Source: 2019-03 Circus Fanfare
While Henry Fillmore is often called “The Father of the Trombone Smear”, he wasn’t the ﬁrst to compose tunes incorporating that concept. Certainly, due to the very nature of the slide trombone, or the sackbut, the smear has surely been used by trombone players for as long as the instrument has been around. In 1687, German composer Georg Daniel Speer wrote about the trombone glissando in anti-smear terms: “Some slur the trombone’s sound with the breath, but it comes out better and livelier when it is cleanly articulated with the tongue.”
Indeed, the trombone smear is the opposite of staccato. It is legato, played quickly with no separation between successive notes, and with a constant ﬂow of air. If vibrating air is ﬂowing smoothly, without interruption, through the instrument while the slide is in motion, the result is a smear. No other brass instrument in common use can accomplish this same eﬀect.
Trombone novelty pieces existed before Fillmore began to write them. Arthur Pryor, trombone soloist with the John Philip Sousa Band, used slide eﬀects in some of his novelty compositions as early as 1902. In that same era, several other composers, such as Frank Losey and Fred Jewell, used trombone smears in their pieces. No doubt, professional minstrel companies were largely responsible for popularizing the trombone smear. Trombones were often used in minstrel comedy routines, and ragtime and cakewalk music were common in that venue. What Fillmore accomplished was combining ragtime, march elements, and glissandos into a fun, humorous form. The tunes were tricky to play, but happy and catchy. The audiences loved them.

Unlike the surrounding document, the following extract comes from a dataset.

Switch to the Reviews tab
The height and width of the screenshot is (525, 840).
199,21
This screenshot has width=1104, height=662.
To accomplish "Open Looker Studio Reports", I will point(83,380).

In the early 1900’s, ragtime was popular in Cincinnati, as it was in other riverboat cities in the U.S. Fillmore was moonlighting in theaters, minstrels, dance halls and clubs, and rags were popular tunes in those venues. A significant inﬂuence promoting ragtime were the African-American musicians coming up the inland waterways from New Orleans. Another was the circus sideshow bands, whose black musicians featured blues and ragtime pieces in their shows and in the circus street parades. Fillmore understood these people and their music, so much so, that musicians in Sousa’s band claimed that for years John Philip Sousa believed Fillmore was a black man because of how well he had imitated their music style.
Fillmore’s ﬁrst tune in his “Trombone Family” was published in 1908, and his last 21 years later. In today’s society, the advertisements for these novelty tunes would be unthinkable in terms of both images and language. When the entire series was completed, they were published in a book titled The Trombone Family – A Collection of 15 Original & Humorous Trombone Novelties. The advertising copy included this literary gem: “AN ATTROUPEMENT UV UN- PRECEDENTED DIATHYRAMB PREMONSTRATING DE JOCOSENESS UV DE PERAMBULATIN’ TROMBONE.”

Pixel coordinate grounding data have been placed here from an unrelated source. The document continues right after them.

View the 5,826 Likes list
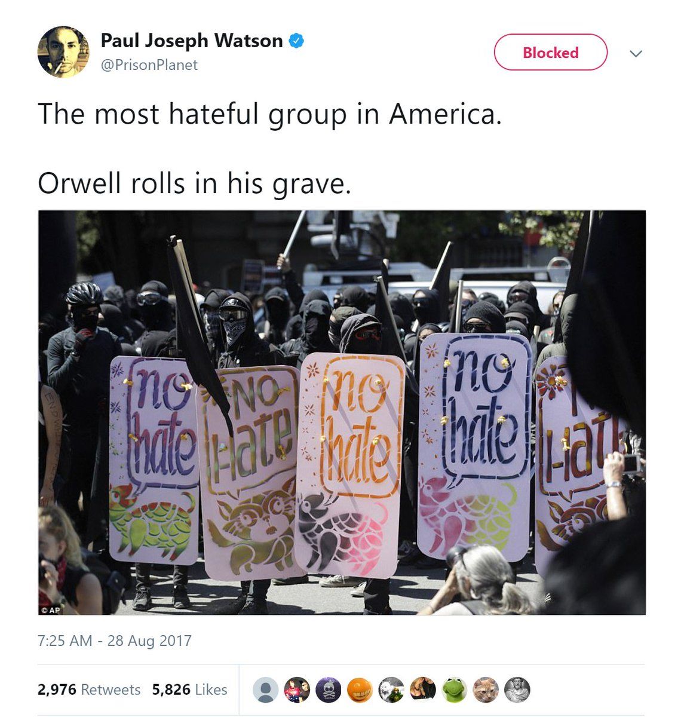The height and width of the screenshot is (717, 681). [x=189, y=690]
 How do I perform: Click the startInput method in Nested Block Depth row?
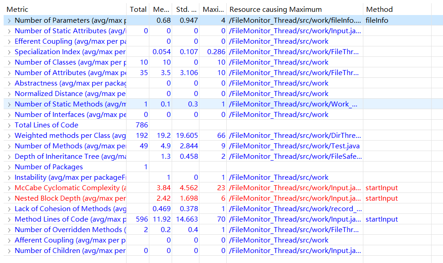pos(382,198)
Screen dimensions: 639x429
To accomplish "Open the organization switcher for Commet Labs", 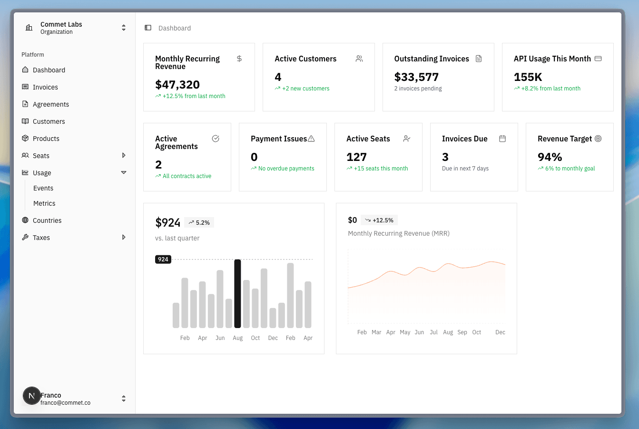I will pyautogui.click(x=123, y=28).
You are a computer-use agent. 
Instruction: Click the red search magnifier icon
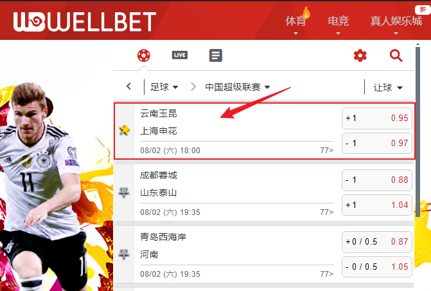pyautogui.click(x=396, y=55)
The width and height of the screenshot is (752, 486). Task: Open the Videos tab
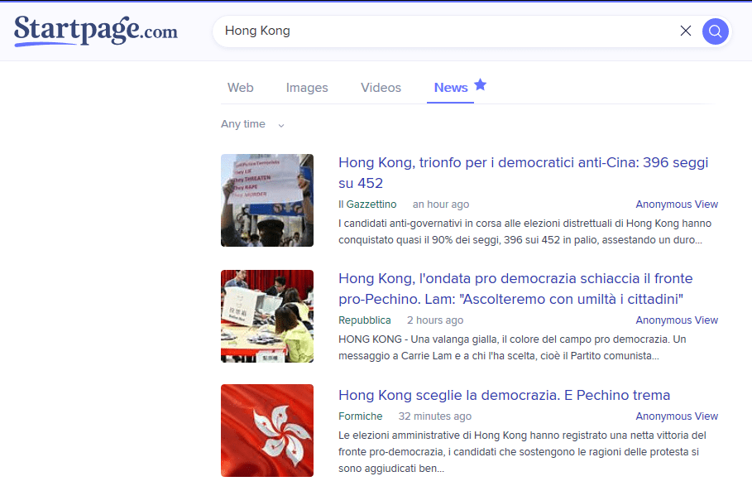(381, 88)
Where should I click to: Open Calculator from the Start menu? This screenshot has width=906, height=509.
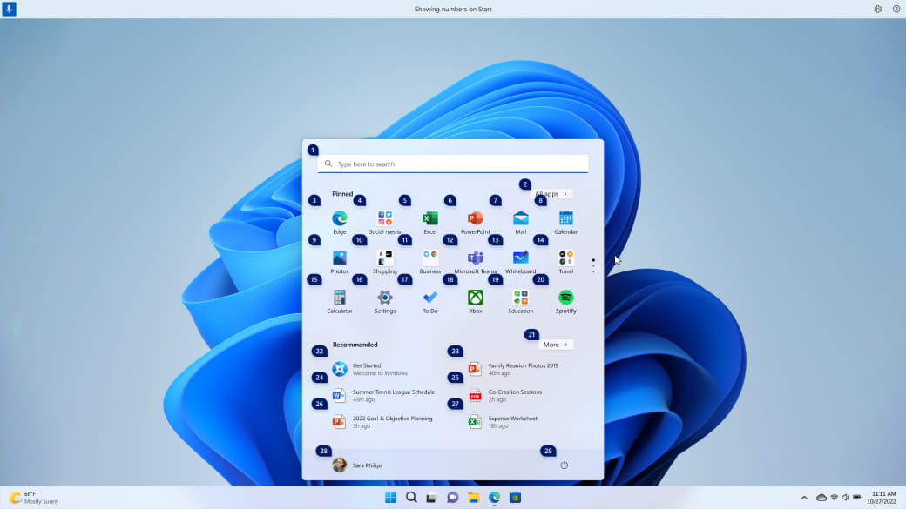click(x=340, y=298)
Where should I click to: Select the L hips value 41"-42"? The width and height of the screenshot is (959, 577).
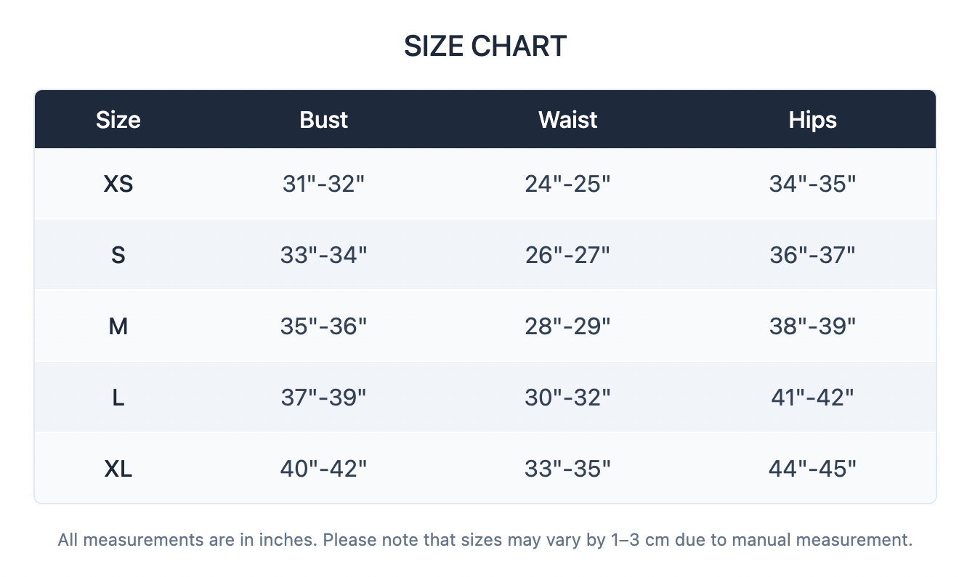click(x=812, y=398)
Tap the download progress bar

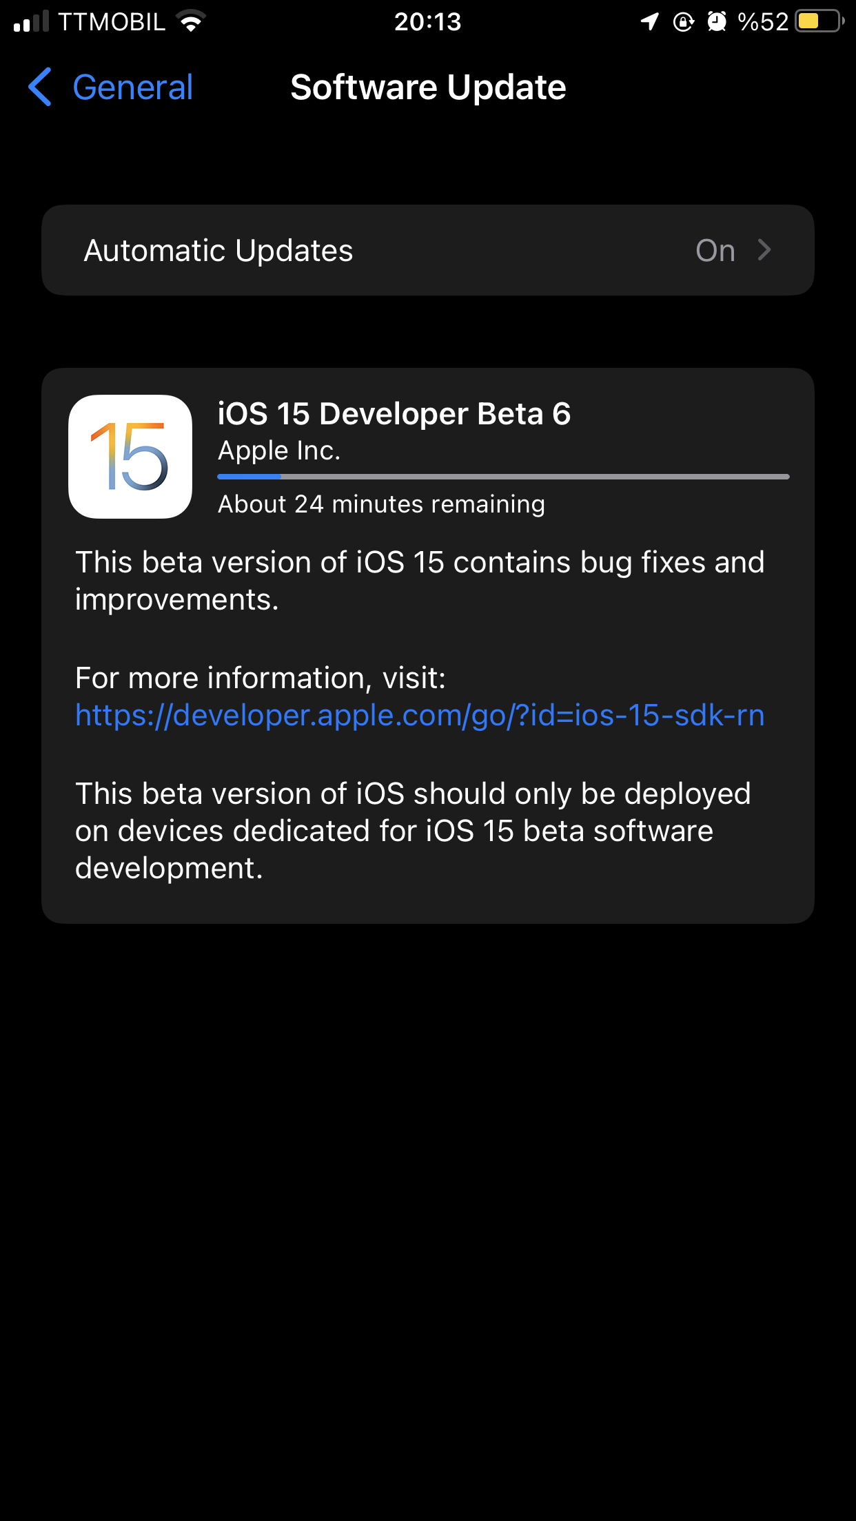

1908 Miss Trombone. The soloist of the famous “Colored Ladies’ Band of America”.
1911 Teddy Trombone. Brother of Miss Trombone, and trombonist in the Great Side Show. (Dedicated to Theodore Hahn.)\
1915 Lassus Trombone. Valet to Teddy Trombone and a trombonist with the minstrel band.
1916 Pahson Trombone. The preacher, and father of Lassus.

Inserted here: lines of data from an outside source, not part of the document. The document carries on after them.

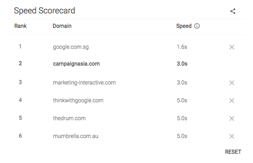
Task: Click the Rank column header
Action: click(x=20, y=26)
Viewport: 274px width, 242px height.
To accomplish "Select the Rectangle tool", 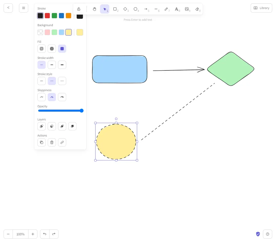I will (x=115, y=9).
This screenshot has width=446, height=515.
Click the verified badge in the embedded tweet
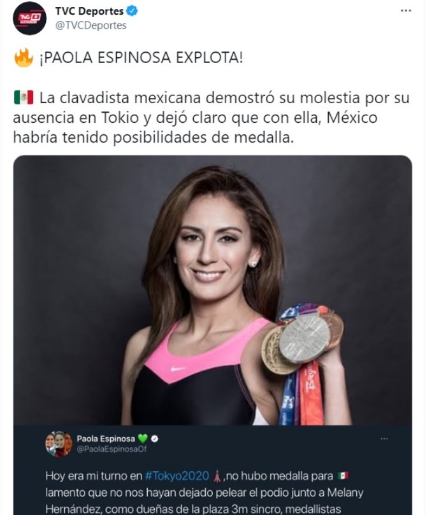(154, 439)
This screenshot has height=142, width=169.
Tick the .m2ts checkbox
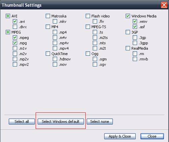(x=95, y=38)
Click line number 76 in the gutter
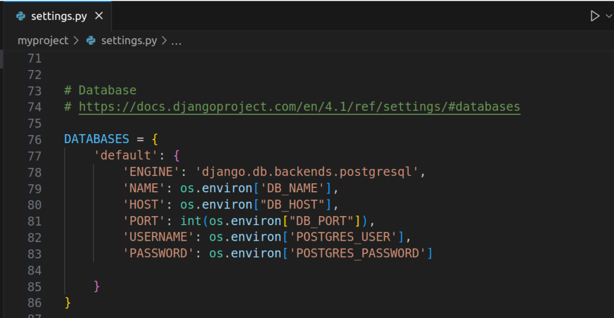Viewport: 614px width, 318px height. (x=34, y=140)
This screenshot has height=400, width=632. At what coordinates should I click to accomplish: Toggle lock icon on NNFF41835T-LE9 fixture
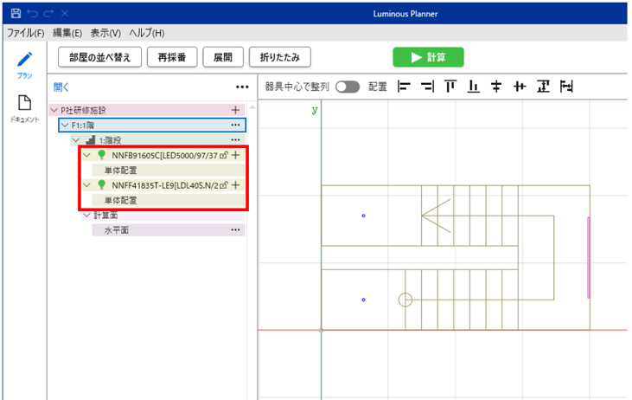[224, 185]
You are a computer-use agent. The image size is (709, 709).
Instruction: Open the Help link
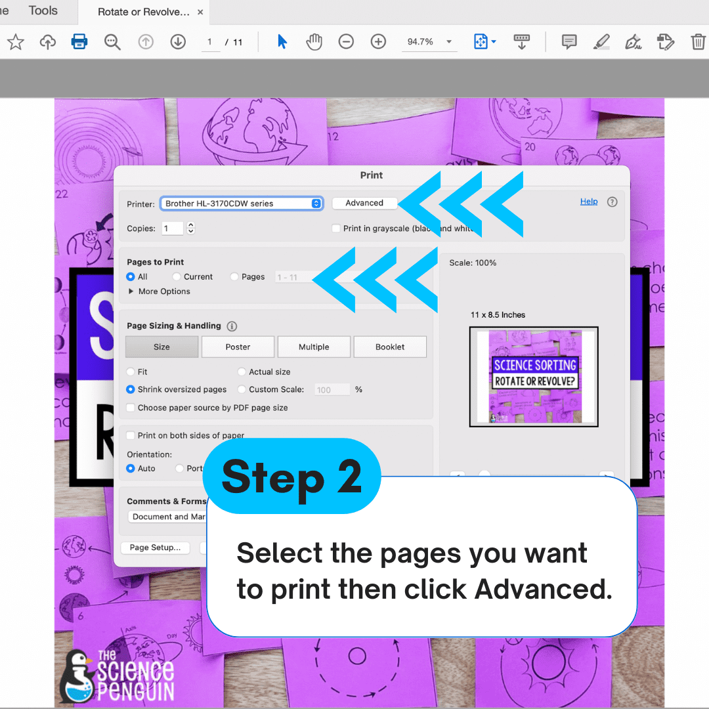pos(589,201)
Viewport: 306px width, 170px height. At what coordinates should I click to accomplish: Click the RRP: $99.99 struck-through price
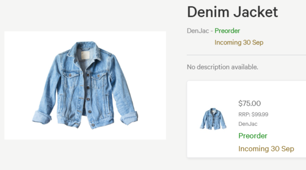pos(253,114)
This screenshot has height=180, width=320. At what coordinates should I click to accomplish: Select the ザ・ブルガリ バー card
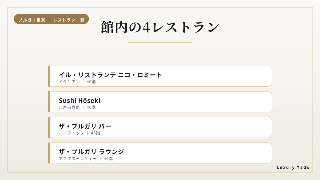160,127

1917 Sally Trombone. Sister to Lassus and oldest daughter of Pahson. Long, shuﬄing, loose-jointed.
1918 Slim Trombone. Sally Trombone’s city cousin, a jazzin’ one-step kid.
1919 Mose Trombone. Slim Trombone’s good buddy. (Dedicated to John Klohr.)
1920 Shoutin’ Liza Trombone. Mose Trombone’s girlfriend.
1921 Hot Trombone. “He’s just a fren ob Liza”
1922 Bones Trombone. “Just as warm as Hot Trombone.”
1923 Dusty Trombone. Bones’ next door neighbor.
1924 Bull Trombone. A toreador.
1926 Lucky Tombone. The family’s 13th member.
1929 Boss Trombone. The head man.
1929 Ham Trombone. “A cullud bahbaque.”